> _TÂCHES À RÉALISER_
A - Résumez en deux phrases le texte sur la danse et l'écologie humaine.
B - Poursuivez le texte sur la danse et l'écologie humaine à partir de sa dernière phrase.

> _EXTRAIT SOURCE_
^^^^

Danse et écologie humaine
L’écologie humaine est à l’origine de notre pensée et de la pratique de notre art, le corps en mouvement, la danse ! Nous considérons l’écologie comme une pratique du quotidien, une part de nous à déposer et à planter, comme une graine à semer ici, une racine à planter par là. À l’ère où l’écologie est bien trop souvent un phénomène de mode, un courant superficiel de type greenwashing ( comme les cases à cocher dans les récentes demandes de subvention ), nous choisissons de mettre en mouvement nos convictions écologiques à travers des actions porteuses de transformations concrètes. Cette démarche de recherche-action nous accompagne dans nos projets artistiques et nos modes de vie. C’est un questionnement de chaque instant et un choix nécessaire, un chemin que nous tentons d’emprunter même si cela n’est pas toujours confortable !
L‘écologie est un mot qui porte en soi une forme de radicalité.
Le voisin écolo, la boutique écolo déjà portent en eux le spectacle, la dérision, le mot est lavé de son sens c’est à dire déraciné…
Or l’écologie est radicale dans le sens d’une décision, provenant souvent d’une réalisation.
L’écologie est à contre courant de notre société qui aseptise le vivant, les miasmes, l’organique, l’invisible.
Deux chercheurs penseurs ont creusé les chemins écologiques que nous soutenons et qui nous inspirent.
Ivan Illich a développé l’idée d’outil convivial, et montré qu’il y a un seuil de modernité au delà duquel, celle-ci ne sert plus mais nous rend esclave. La modernité débridée dont les fruits mirifiques n’ont pour objet que l’alimentation de sa propre machine.

^^^^

[Entrées sur les coordonnées cibles]
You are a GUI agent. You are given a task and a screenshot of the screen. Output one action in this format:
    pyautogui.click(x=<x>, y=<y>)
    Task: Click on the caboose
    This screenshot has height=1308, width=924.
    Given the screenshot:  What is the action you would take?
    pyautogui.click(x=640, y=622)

^^^^

> _RÉPONSES RÉDIGÉES_
A - Les auteurs du texte placent l'écologie humaine à l'origine de leur pensée et de leur pratique de la danse, et la vivent comme une pratique quotidienne plutôt que comme une mode superficielle de type greenwashing. Pour eux, l'écologie est radicale et va à contre-courant d'une société qui aseptise le vivant, et ils s'inspirent de deux chercheurs, dont Ivan Illich, qui a développé l'idée d'outil convivial et montré qu'au-delà d'un certain seuil la modernité nous rend esclaves.

B -
L’outil convivial étant l’outil qui à la fois nous aide, nous élève et nous rend joyeux.
Lors des déplacements à vélo avec notre remorque pour jouer un spectacle et acheminer le matériel, l’outil déplacement illustre cette idée du plaisir que nous expérimentons lors de nos trajets et la joie de suivre des chemins qui ne sont pas écocides.
Alexandre Grothendieck est considéré comme le plus grand mathématicien du vingtième siècle, qui au faîte de sa renommée, réalisant que la recherche nourrit une machine destructive et militaire change radicalement de direction. En militant pour la paix et la protection du vivant, il ouvre alors la voie à une forme d’intransigeance et de « radicalité ».
Cette intransigeance, loin d’être une forme d’extrémisme comme aime à le penser les soutenants de la grande marmite libérale, où justement tout est permis, et donc, rien, du coup ne peut être interdit, trace le chemin de celui qui cherche à définir ce qui est juste, bien ou bon.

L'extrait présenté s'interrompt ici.